When Khalid Tearo had completed his undergraduate degree from King Saud University, and received a scholarship to study abroad, he started his university search by the numbers.
“I looked at The Academic Ranking of World Universities by Shanghai Jiao Tong University, a list which ranks universities based on their academic research and publications,” he explains.
“It was from this list that I first heard about Dalhousie University; it had a good ranking. The Faculty of Medicine had a good reputation too.”
He also knew that the health minister in his home country, Saudi Arabia, had also studied at Dalhousie, so he had some sense of the achievements of the university’s alumni.
“The city also attracted me,” adds Khalid. “Halifax is a nice and quiet city with a slow-paced lifestyle, which I prefer.”
Similarities and differences in the environment
Though Khalid began working on his interdisciplinary PhD in Medicine and Computer Science in January, he’s been in Halifax since 2009, first completing his Master of Health Informatics degree from Dal.
He says he admires the multiculturalism of the Canadian educational system.
“I really like the people and lifestyle here,” he explains. “Before I came, I thought it would be hard to live here because I was going to be living by myself in a different culture and environment… I thought I would be a unique person here, speaking a different language and coming from a different culture, but I quickly realized that I was not. Everyone here is unique; the diversity of the community in Halifax made it easier for me. It might be shocking, but sometimes you will feel that it’s home.”
While on the surface Saudi Arabia may seem quite different culturally than Canada, Khalid sees similarities between the two countries.
“Saudi Arabia has a very multicultural community like Canada. I feel we, like Canadians, share a similar culture: we all are made up of different communities and ethnicities. People in Saudi Arabia may have ancestors who came from different parts of the world; not everyone comes from the same background. We don’t label people according to their background — everyone is just a Saudi. I think that is why the outside world doesn’t realize that there is diversity there.”
Like many newcomers to Canada, Khalid was a bit surprised by the weather. “I come from central Saudi Arabia, which is a very hot climate region, so it was very different for me,” he says. “Though Saudi Arabia does have different climates. It snows in the north, in the central region there is a desert, and in the south there is a waterfall and forest.”
Language was a small barrier to adjusting to university life in Canada. “Sometimes we need to think in our mother language and then write and then react in English. It may be difficult to communicate with course professors. The expectations of the professors and courses lecturers took me time to adapt to and understand what objectives they want,” admits Khalid.
He’s glad he made an effort to adjust and became involved in the campus community. He became the student representative to the program board of the Health Informatics program, which allowed him to sit in meetings with the board chair and dean. “I was exposed to the process of how programs are developed and change over time, and what is considered essential to the board and students. I learned that the educational system in itself was totally different.”

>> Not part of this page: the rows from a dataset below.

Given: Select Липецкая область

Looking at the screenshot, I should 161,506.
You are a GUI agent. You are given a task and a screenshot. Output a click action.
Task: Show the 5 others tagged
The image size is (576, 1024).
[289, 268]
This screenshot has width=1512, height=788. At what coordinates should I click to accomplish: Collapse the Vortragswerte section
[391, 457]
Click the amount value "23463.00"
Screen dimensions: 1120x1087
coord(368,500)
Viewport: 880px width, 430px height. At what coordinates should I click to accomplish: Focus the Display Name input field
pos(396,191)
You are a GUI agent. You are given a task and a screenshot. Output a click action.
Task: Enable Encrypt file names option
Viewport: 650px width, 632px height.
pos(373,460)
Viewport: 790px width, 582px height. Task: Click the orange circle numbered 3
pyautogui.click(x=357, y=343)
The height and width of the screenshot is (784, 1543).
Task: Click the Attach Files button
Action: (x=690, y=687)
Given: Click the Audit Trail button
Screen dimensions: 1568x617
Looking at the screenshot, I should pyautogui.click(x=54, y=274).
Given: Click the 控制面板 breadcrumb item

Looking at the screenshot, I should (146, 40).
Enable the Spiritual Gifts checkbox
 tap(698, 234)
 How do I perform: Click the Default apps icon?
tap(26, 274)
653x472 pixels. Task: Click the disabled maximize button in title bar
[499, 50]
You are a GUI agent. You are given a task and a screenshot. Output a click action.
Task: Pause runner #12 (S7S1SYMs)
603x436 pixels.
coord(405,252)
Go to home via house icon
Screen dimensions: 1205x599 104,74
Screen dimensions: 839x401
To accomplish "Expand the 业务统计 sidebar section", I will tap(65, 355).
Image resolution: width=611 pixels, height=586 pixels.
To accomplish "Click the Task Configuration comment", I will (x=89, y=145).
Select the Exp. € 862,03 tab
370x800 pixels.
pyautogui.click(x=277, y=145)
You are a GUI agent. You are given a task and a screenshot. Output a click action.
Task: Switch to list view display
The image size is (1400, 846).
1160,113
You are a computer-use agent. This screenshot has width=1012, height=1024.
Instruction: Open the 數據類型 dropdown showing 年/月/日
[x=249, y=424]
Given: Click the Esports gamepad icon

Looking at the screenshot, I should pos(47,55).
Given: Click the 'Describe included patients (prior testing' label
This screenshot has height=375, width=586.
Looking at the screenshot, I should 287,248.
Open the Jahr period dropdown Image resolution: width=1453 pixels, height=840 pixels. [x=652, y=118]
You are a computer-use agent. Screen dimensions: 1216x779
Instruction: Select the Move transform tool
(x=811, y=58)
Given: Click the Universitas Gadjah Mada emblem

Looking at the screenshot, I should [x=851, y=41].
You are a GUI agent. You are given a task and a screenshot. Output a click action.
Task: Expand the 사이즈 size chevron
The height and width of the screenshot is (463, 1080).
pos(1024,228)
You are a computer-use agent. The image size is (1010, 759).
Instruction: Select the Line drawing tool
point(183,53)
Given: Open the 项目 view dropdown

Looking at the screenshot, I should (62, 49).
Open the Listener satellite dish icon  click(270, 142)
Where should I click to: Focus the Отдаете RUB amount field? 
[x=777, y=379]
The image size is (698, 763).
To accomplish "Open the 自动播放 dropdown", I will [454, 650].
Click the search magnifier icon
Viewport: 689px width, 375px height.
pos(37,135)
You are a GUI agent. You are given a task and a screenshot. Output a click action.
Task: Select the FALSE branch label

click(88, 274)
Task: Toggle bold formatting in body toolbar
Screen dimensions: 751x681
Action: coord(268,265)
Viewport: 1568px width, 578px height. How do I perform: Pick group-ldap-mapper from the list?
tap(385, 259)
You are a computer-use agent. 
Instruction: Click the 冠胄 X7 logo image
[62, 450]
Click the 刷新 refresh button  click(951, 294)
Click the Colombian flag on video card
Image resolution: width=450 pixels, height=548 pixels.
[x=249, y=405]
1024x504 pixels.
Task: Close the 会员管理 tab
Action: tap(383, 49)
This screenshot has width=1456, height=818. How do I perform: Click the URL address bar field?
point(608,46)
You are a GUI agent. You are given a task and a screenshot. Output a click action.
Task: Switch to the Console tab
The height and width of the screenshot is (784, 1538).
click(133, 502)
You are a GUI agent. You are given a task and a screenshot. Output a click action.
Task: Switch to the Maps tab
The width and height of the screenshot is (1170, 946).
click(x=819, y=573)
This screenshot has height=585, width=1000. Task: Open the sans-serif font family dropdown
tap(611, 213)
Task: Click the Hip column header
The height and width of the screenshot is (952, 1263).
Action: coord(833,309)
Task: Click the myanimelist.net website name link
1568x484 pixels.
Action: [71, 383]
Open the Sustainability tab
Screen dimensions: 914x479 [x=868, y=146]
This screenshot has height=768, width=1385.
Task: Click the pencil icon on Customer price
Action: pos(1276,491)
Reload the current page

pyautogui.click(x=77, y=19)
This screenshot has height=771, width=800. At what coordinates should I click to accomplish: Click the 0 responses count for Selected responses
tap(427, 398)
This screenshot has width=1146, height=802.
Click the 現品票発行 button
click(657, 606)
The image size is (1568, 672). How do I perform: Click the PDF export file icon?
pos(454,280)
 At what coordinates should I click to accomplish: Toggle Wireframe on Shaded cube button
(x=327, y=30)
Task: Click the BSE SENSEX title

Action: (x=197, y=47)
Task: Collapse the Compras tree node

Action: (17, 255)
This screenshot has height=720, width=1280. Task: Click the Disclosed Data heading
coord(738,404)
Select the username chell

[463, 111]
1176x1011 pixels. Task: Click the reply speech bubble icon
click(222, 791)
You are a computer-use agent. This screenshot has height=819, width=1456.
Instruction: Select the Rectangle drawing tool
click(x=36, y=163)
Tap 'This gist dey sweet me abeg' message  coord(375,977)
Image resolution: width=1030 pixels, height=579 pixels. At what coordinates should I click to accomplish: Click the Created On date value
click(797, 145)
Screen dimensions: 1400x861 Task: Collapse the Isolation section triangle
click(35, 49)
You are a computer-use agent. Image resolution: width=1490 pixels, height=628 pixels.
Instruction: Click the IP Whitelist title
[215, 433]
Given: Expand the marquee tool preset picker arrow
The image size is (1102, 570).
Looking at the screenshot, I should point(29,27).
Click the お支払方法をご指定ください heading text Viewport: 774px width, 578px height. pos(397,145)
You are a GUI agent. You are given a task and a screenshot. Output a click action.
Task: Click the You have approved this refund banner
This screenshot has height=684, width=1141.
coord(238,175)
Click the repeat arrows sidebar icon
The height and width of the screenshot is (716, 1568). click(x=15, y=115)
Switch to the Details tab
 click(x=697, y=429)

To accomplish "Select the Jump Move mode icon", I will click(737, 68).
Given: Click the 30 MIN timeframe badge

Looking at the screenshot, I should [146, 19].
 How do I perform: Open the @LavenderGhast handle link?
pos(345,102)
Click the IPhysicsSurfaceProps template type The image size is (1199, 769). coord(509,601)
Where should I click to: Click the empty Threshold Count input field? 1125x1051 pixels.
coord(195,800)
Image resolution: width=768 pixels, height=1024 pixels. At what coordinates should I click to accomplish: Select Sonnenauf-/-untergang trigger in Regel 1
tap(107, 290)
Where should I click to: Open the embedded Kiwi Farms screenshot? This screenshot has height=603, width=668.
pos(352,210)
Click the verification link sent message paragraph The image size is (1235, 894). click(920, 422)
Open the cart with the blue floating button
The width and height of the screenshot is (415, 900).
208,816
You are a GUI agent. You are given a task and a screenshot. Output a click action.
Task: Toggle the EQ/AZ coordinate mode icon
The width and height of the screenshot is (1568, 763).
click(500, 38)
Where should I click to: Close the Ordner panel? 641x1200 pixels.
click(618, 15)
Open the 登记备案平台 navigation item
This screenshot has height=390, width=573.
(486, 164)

Finding connections and opportunities
“I worked as a lecturer back home, so was more exposed to the educational system there, which focuses more on courses and doing specific tasks,” he continues. “In Canada, I feel the research is more developed than what we have back home and it is more academically free.”
He hopes he can incorporate elements of the Canadian post-secondary education system into the system of Saudi Arabia upon returning.
“I feel that’s partly why I am here: to learn and make changes to education back home, to go back and try to use what I learned here to develop and implement a better advanced educational system there.”